Paper “Autonomous Driving in Urban Environments: Boss and the Urban Challenge”, Christopher Urmson, Joshua Anhalt, Hong Bae, J. Andrew (Drew) Bagnell, Christopher R. Baker, Robert E. Bittner, Thomas Brown, M. N. Clark, Michael Darms, Daniel Demitrish, John M. Dolan, David Duggins, David Ferguson, Tugrul Galatali, Christopher M. Geyer, Michele Gittleman, Sam Harbaugh, Martial Hebert, Thomas Howard, Sascha Kolski, Maxim Likhachev, Bakhtiar Litkouhi, Alonzo Kelly, Matthew McNaughton, Nick Miller, Jim Nickolaou, Kevin Peterson, Brian Pilnick, Raj Rajkumar, Paul Rybski, Varsha Sadekar, Bryan Salesky, Young-Woo Seo, Sanjiv Singh, Jarrod M. Snider, Joshua C. Struble, Anthony (Tony) Stentz, Michael Taylor, William (Red) L. Whittaker, Ziv Wolkowicki, Wende Zhang and Jason Ziglar. Journal Article, Carnegie Mellon University, Journal of Field Robotics Special Issue on the 2007 DARPA Urban Challenge, Part I, Vol. 25, No. 8, pp. 425-466, June, 2008

Behavioral planning must deals with dynamic context. The most basics ones include lane driving, intersection handling and achieving a zone pose. The CMU Boss was the winner of 2007 DARPA Urban Challenge, the planner is based on rules for each context. It also has a error recovery mechanism for out of context behavior, which also follows a set of well designed procedure to deal with failures. Boss Behaviors

Intersection

The road model for the intersection include a set of exit waypoint, stop lines, virtual lane, yield lane, geometry of lanes. To handle stop sign, precedence is estimated by a occupancy polgon 3 meters in front of the stop lines. The arrival time of any car into such a polygone is ordered as the precedence. Boss precedence

For a T intersection egovehicle should yield to both way of traffic. The condition for merging is calculated considering the velocity and distance of all other vehicles, and acceleration of egocar.

Lane

For lane follow, calclate acceleration and derised gap. For merge, the merge distance for boss is 12 meters. Determine front-merge or back-merge, check spacing, velocity, accerlation for possiblity of a merge. Paper gives formulas that consider acceleration to overtake, deceleration to merge in the back.

Error Recovery

Error recovery is invoked when current goal is not able to met. There are sepearate procedures to follow to handle failures for on-road, intersection, zone. The rules are called shimmy, jimmy, shake and bake. For example these are the procedure to handle failures at an intersection:

Treat goal as pose goal, a more powerful motion planner is invoked.
Ask the router planner to try different route.
Treat further points along the original route as pose goal.
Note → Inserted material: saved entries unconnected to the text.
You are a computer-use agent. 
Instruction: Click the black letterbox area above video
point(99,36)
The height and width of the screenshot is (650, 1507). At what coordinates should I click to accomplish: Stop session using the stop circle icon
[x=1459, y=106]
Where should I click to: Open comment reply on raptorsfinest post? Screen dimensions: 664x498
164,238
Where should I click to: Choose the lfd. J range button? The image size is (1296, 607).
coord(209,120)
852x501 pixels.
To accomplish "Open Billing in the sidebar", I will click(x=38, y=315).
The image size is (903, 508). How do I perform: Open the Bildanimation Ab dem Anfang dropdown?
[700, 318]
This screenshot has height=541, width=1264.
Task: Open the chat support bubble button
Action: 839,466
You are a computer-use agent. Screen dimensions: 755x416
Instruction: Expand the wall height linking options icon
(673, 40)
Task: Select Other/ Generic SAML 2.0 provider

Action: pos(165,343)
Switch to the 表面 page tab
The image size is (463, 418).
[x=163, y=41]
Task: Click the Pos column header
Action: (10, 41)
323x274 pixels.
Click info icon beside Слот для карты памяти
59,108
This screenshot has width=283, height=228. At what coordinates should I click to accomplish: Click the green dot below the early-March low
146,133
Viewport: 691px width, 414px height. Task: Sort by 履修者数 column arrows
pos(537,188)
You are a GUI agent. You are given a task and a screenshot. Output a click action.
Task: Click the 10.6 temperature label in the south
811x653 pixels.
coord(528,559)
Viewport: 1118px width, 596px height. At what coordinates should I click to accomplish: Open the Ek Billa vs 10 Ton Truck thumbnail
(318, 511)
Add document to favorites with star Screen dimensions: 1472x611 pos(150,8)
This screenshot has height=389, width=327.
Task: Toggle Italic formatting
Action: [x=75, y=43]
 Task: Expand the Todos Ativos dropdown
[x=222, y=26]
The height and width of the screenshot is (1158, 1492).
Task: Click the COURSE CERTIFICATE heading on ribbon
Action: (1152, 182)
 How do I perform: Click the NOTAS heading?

The lane driving error recovery can be triggered when small obstacle blocks part of the signle lane road, the recovery follows these procedures

Try further goals down the road 20 meters at goal 1, 2 and 3 are then 10 meters apart. This will promopt the motion planner to plan around obstacle possible into the income traffic lane if possible.
Backup to goal 4 and retry further goals down the road.
Try a U turn goal 5.
If this is one way road, try goals further than 40 meters and no long requires to stay near the lane, so that motion planner can wander arbitrary to go forward.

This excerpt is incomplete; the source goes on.